Article
━━━━━━━━━━━━━━━━━━━━

It has been well known, for at least the best part of a century, that while, prior to colonisation, the members of Indigenous cultures may readily recount their beliefs they seldom find a place to stand outside them. Their institutional framework does not include more abstracted social combinations of scholars, or disciplines like anthropology, which are ‘lifted out’, as it were, from the society with which they are integral. Eighty years ago, when speaking of the Melanesian cultures, Marcel Mauss noted ‘an incapacity to abstract and analyse concepts’. This way of putting the issue would be controversial now but what Mauss was getting at in the circumstances to which he was referring was that a self-conscious capacity to stand apart is often unnecessary. In effect a course of action is directed in ways that are profoundly taken for granted rather than consciously abstracted and evaluated. Mauss was not suggesting that these capacities could not immediately be taken on board. He presents evidence that they could. The basic point is that the rationality of the cultures he was representing is more directly embedded, or typically attached to more immediately apprehended environmental points. If it is more likely to operate in a taken-for-granted mode than is ours, that does not exclude recognition of the reality that when, at one level, a whole way of life becomes more abstracted, the way a course of action is governed may also be ‘taken for granted’.*
At least at the level of empirical observation, as Peter Sutton is likely to recognise, to be radically ‘lifted out’ of the limits of one’s familiar and routinised mode of life in our culture, one must enter into a sphere of social interchange which is separated, differentiated from that setting, while also being integral with it. Along with Noel Pearson, he stresses education and points to the way the boarding school was the abstracted setting which ‘lifted’ Pearson, the Dodsons and others out of the immediacy of an Indigenous setting (which was already far removed from classical Indigenous ways). Within a very different realm of social interchange, the foundations were laid for them becoming Indigenous intellectuals. In becoming such they were drawn into the social forms of the settler-colonial culture, including an exposure to the liberal consensus. In Sutton’s case especially one might anticipate that he was able to recognise that abstract forms of intellectual interchange provide the conditions of possibility for the emergence of any particular scheme of policy proposals. Those of which he speaks as the liberal consensus are one such outcome. If that scheme now calls for basic revision, the liberal consensus as such must be interrogated. Peter Sutton backs away from that profound challenge. He ends his book in mystical vein with the mainstream culture as the taken-for-granted context.
To speak of the more abstracted ideas of intellectuals as integral with their forms says nothing about actual insight into that conjunction. Even as an anthropologist, the person inducted into such abstracted schemes may be as little aware of their integral connection with a distinctive form of interchange as typically prevails within the pre-colonial Indigenous settings of reciprocal interchange to which I have briefly referred. Within the ways we constitute abstracted modes of interchange it is typically their scholarly expression that can promote that insight. The unfortunate feature of Sutton’s work is that he leaves aside the consideration of the various ways abstracted schemes of interchange may be related to the process of bridging between two cultures.

━━━━━━━━━━━━━━━━━━━━

Data supplied
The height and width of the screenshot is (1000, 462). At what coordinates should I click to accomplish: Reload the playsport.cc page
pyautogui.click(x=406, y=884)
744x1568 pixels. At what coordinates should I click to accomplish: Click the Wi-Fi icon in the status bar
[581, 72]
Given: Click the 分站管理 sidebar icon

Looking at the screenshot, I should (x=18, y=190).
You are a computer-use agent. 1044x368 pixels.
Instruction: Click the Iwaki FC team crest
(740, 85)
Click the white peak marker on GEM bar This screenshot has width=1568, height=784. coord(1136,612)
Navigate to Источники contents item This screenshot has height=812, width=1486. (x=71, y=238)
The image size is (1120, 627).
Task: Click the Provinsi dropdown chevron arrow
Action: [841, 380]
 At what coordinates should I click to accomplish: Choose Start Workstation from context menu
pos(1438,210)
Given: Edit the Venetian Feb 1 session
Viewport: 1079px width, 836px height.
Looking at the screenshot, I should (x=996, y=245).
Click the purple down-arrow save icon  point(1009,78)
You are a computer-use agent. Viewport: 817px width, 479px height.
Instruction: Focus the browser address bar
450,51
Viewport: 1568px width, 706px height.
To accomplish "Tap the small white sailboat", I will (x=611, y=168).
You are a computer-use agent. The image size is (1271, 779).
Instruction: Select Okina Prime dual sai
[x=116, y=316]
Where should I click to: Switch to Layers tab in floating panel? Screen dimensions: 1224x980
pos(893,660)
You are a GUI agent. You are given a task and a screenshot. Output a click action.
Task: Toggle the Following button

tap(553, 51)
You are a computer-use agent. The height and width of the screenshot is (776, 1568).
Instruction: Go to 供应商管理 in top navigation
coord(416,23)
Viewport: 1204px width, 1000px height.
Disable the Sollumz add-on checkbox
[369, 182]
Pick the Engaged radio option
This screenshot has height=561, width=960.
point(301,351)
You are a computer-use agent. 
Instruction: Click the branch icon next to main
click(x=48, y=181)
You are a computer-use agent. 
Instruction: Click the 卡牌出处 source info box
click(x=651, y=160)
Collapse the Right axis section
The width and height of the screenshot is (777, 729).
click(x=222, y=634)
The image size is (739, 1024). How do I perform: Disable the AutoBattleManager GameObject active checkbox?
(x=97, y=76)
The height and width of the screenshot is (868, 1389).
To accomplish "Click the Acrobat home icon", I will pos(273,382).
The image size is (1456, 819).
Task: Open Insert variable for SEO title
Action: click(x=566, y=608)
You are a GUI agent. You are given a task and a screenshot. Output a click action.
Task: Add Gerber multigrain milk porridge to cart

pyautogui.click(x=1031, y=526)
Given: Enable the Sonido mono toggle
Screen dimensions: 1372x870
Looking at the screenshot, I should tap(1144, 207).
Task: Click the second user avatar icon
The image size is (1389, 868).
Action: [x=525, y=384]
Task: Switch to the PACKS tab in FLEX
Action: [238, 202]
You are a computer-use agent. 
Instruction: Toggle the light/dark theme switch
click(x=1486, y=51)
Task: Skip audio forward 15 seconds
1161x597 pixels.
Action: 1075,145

━━━━━━━━━━━━━━━━━━━━

Objectives
- 1) Reproduce the part of the text on Indigenous cultures and Peter Sutton's work between "To speak of" and "between two cultures.", inclusive.
- 2) Carry on the text on Indigenous cultures and Peter Sutton's work from its final sentence.

Outputs by task
- 1)
To speak of the more abstracted ideas of intellectuals as integral with their forms says nothing about actual insight into that conjunction. Even as an anthropologist, the person inducted into such abstracted schemes may be as little aware of their integral connection with a distinctive form of interchange as typically prevails within the pre-colonial Indigenous settings of reciprocal interchange to which I have briefly referred. Within the ways we constitute abstracted modes of interchange it is typically their scholarly expression that can promote that insight. The unfortunate feature of Sutton’s work is that he leaves aside the consideration of the various ways abstracted schemes of interchange may be related to the process of bridging between two cultures.

- 2)
That bridging is typically fraught with the misunderstandings associated with different frames of integrity, as Inga Clendinnen so vividly portrays when she depicts the culture gap that led to the ‘just/unjust’ spearing of Governor Arthur in her Dancing with Strangers. Where distance between cultures is great and members of one are profoundly gripped by the certitudes of economic growth, they may readily conclude, with Noel Pearson, that ‘To secure Aboriginal economic development, it might be necessary for us to make far reaching concessions to the dominant culture’. Those concessions might include sending the children away to the boarding schools of the dominant culture, where English is first language, and distantly located jobs in big mining as the means of escape from the ravages of welfare dependency. As one might anticipate for Noel Pearson, all of that would stop far short of seeking a treaty as a framework for interchange between cultures.
What might be a different way? A first step would be to find a productive place to stand within the diverse forms of contemporary social interchange to look back upon the way the dominant values of the culture are integral with its dominant mode of social interchange. If there are structured possibilities for transformation inherent within the social forms through which the peoples of a culture carry on their lives, could a focus upon them lead to policy guidelines? That is, policies that do not lead either to Pearson’s apparently unintended consequence of de facto assimilation or to Sutton’s endorsement of personalised recruitment towards the same result.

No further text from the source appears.